More survivors pulled to safety
● Rescue efforts continue in cyclone-hit Mozambique as death toll rises and thousands more wait to be saved
Rescue workers plucked more survivors from trees and roofs to safety on Thursday, a week after a cyclone ripped through Southern Africa, triggering devastating floods that have killed hundreds of people and displaced hundreds of thousands.
The death toll in Mozambique has risen to 217 and around 15,000 people, many of them very ill, still need to be rescued, land and environment minister Celso Correia said, though rescue workers continue to find bodies and the toll could rise sharply.
“Our biggest fight is against the clock,” Correia told a news conference, adding that 3,000 people had so far been rescued.
In neighbouring Zimbabwe, the death toll jumped to 139.
The United Nations World Food Programme (WFP), which is co-ordinating food drops, said 200,000 Zimbabweans would need urgent food aid for three months.
In Malawi, 56 people were confirmed dead.
“This is a catastrophe. Cyclone Idai has destroyed so much in an [instant] and it will take years for people to recover what they have lost,” Edgar Jone, country director in Mozambique for the Christian aid charity Tearfund, said.
Helicopters whirred above the turbid, reddish-brown floodwaters searching for people to ferry back to the port city of Beira, the main headquarters for the huge rescue operation.
One helicopter returned with four children and two women, rescued from a small football stadium in an otherwise submerged village.
One young child, with a broken leg, was alone and limp from exhaustion as rescuers laid him on the grass before moving him to an ambulance.
With more rains forecast, Christian worshippers sang hymns on an empty tract of land where a pulpit was all that remained of their pentecostal church.
“Here in Beira, all the churches have collapsed from this cyclone.
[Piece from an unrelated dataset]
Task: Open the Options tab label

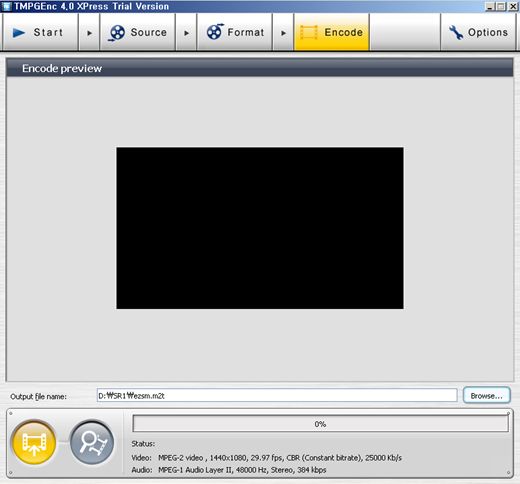Action: [x=488, y=32]
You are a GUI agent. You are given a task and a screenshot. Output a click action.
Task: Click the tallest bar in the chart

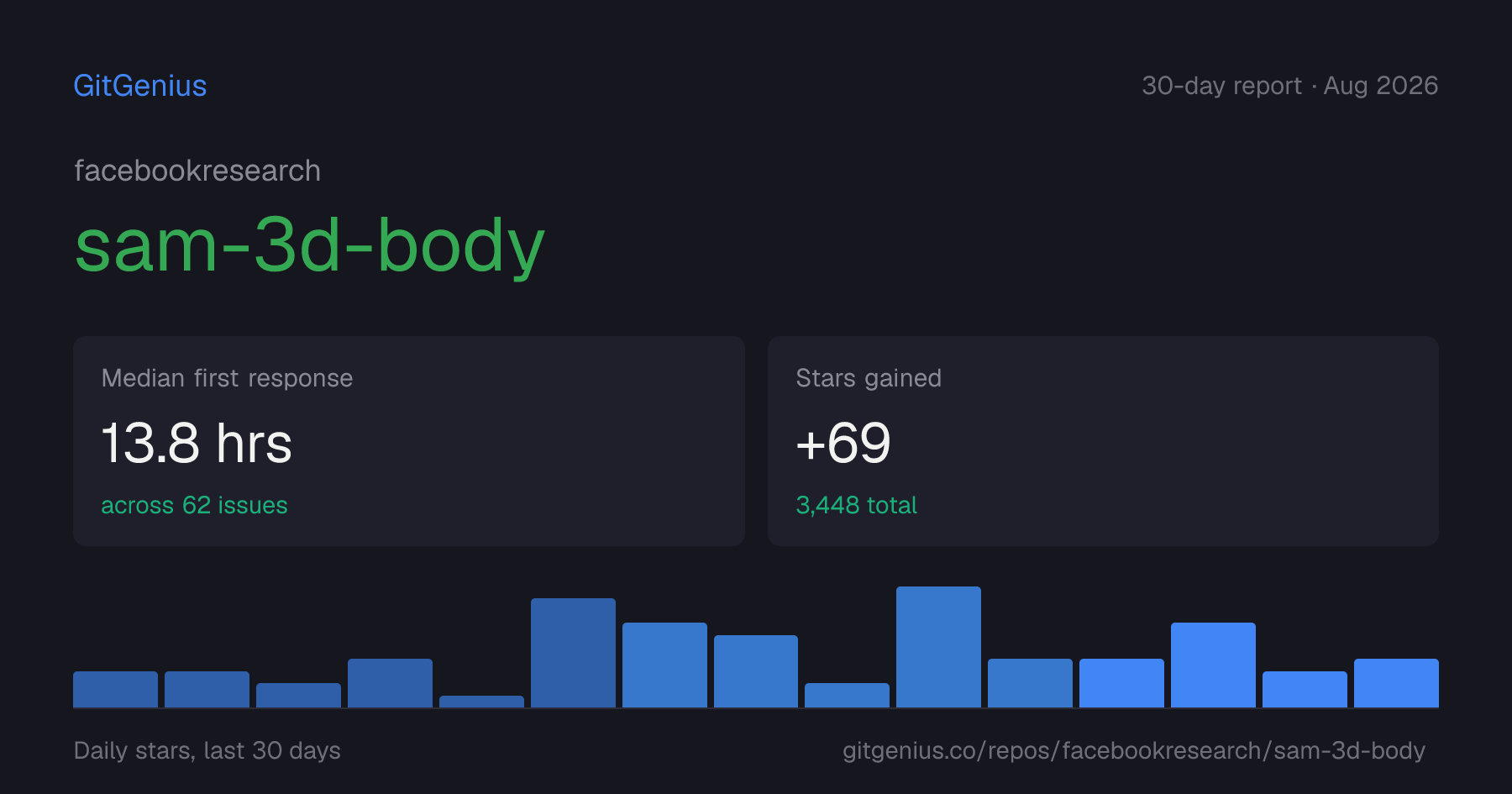[938, 647]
Oh my dear brothers, please pray for us,” Pastor Luis Semente said.
With some flood waters starting to recede, environment minister Correia said, the priority now was to deliver food and other supplies to people rather than take people out of the affected areas, though that was also still happening.
Private TV station STV put the number of people still trapped in risky areas of Mozambique at 350,000 and said as many as 60,000 were believed stuck on roofs, trees and other higher places.
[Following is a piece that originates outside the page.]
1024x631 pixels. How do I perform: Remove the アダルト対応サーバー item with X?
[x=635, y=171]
The numbers could not be independently confirmed.
Cyclone Idai lashed Beira with winds of up to 170km/h a week ago, then moved inland to Zimbabwe and Malawi, flattening buildings and putting the lives of millions at risk.
A key priority was pushing into remaining areas affected by the flooding that had not yet been explored, South African rescue task force leader Connor Hartnady said.
Rescuers also want to move people from a basketball stadium near the Buzi river to a village on higher ground, where
STV put the number of people still trapped in risky areas at 350,000
aid organisations are setting up a temporary camp.
The US military stands ready to help the rescue effort, a US Agency for International Development representative said, according to the minutes of a meeting on Wednesday.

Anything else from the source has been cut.